▶ _Extracted text_:
Does anyone know how the budget shortfall will affect special education services? I have always heard that special ed is a separate budget, but as a parent of a special ed student, I am curious if anyone knows for sure. |
I am wondering about that myself, but I guess few people with kids with special needs in DCPS actually read on DCUM. |
This is OP. I think you are right, I posted the same in the special needs section but no response there either. Maybe readers there have younger kids or are in different school districts . . . |
There really is no budget for special education. It is all a guestimate. When a vendor provides a bill to the city for special ed, regardless of whether the service was actually provided, the city must make the payment within fifteen days. What ever the cost for special education, the city must come up with the difference. Since special education is federally mandated, the state cannot basically claim a shortfall and argue that monies have to be reduced from other services for special education. Special education is a huge expense for DC government. The transportation portion alone cost the city almost 100,000,000 dollars. Other city services are reduced, including DCPS non-special education, but never special education. Providers of special education to DC students have no worries. Well, not until DCPS can provide special eduction services in DCPS. |
There are still children receiving special ed services in their neighborhood DCPS schools. It is the services to these children that I am asking about. The services my child receives are for the most part provided by DCPS faculty and staff. My question is, and seems like you had an answer somewhere in there, can their services be reduced? It sounds like the answer is no. Some children really need these services, whether in their local dcps or private school. |
If DCPS reduce those services to your special need child, then DCPS will have to pay another educator to provide those services at a greater cost (privates). So, I doubt DCPS will reduce your child's services. I think your child will be fine. Sorry, that is the best information I can give you. |
Does your child have an IEP? And if so, does that IEP include specialized services (such as speech, OT, etc.)?

▶ _Stated problem 1_:
In the forum discussion of special education funding, how soon must the city pay a vendor's bill for special education?

▶ _Exercise materials_:
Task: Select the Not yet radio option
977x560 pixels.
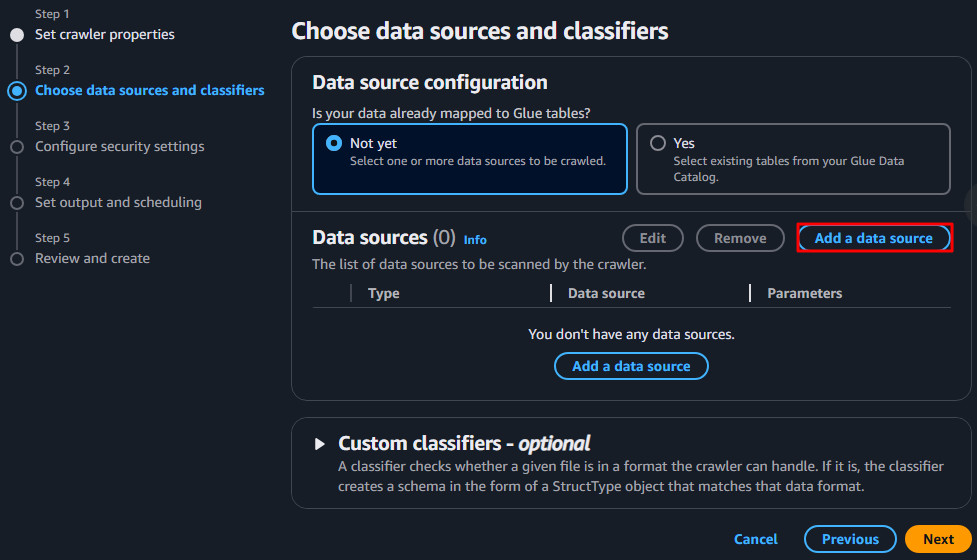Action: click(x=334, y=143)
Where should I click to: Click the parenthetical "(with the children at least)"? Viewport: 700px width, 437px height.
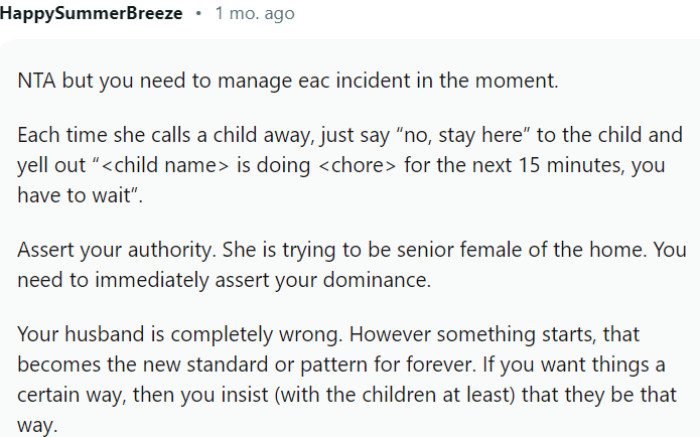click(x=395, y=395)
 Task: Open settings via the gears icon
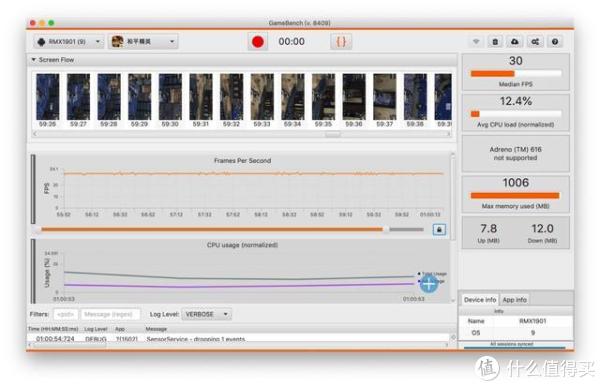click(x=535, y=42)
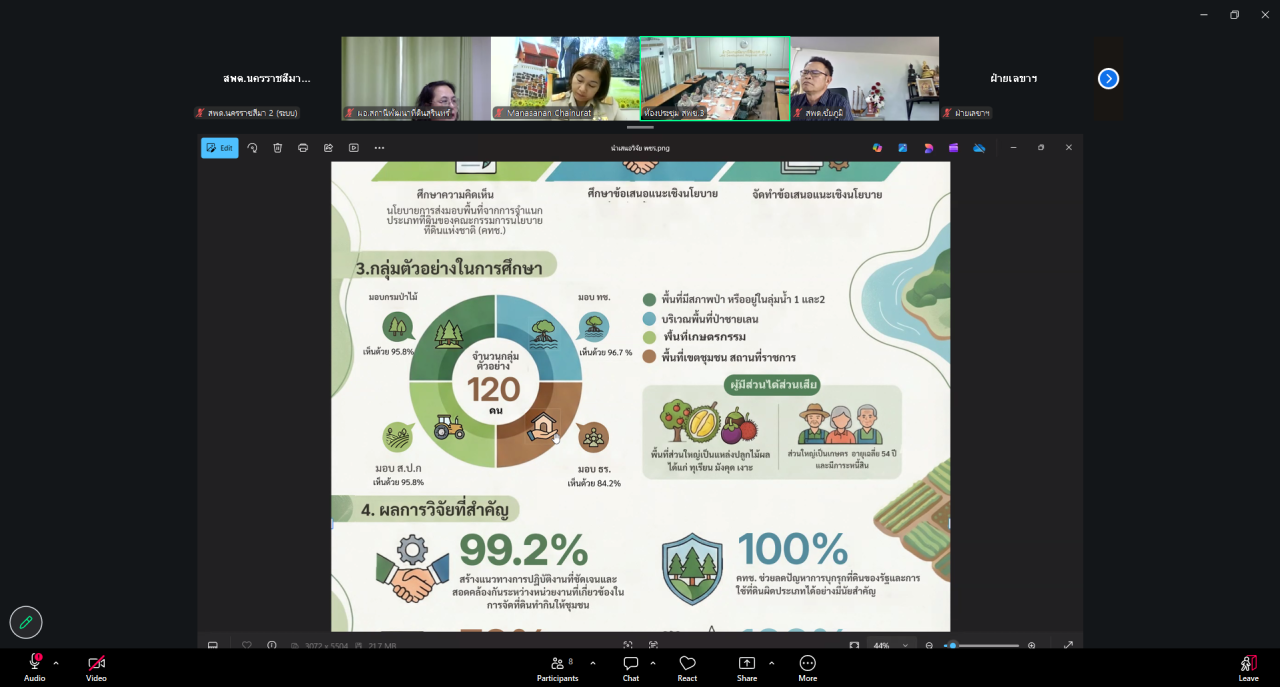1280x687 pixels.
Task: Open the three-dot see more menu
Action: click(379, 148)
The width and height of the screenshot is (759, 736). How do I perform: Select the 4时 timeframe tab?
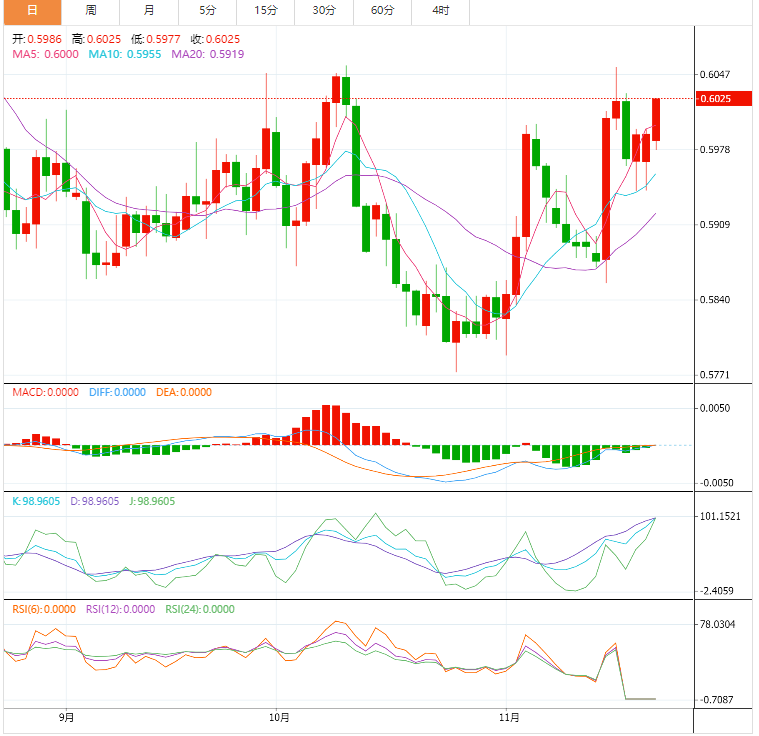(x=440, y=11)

▶ _Stated problem 2_:
Give the stretch of the records from the line containing "Task: Open settings via the gears icon" through the end of the records as a Markdown table with the columns Row and Line, skipping blank lines and leaving out the pictures.

▶ _Complete output 1_:
Within fifteen days.

▶ _Complete output 2_:
| Row | Line |
|---|---|
| 1 |  Task: Open settings via the gears icon |
| 2 | click(x=535, y=42) |
| 3 | 1280x687 pixels. |
| 4 | Task: Open the three-dot see more menu |
| 5 | Action: click(379, 148) |
| 6 | The width and height of the screenshot is (759, 736). How do I perform: Select the 4时 timeframe tab? |
| 7 | (x=440, y=11) |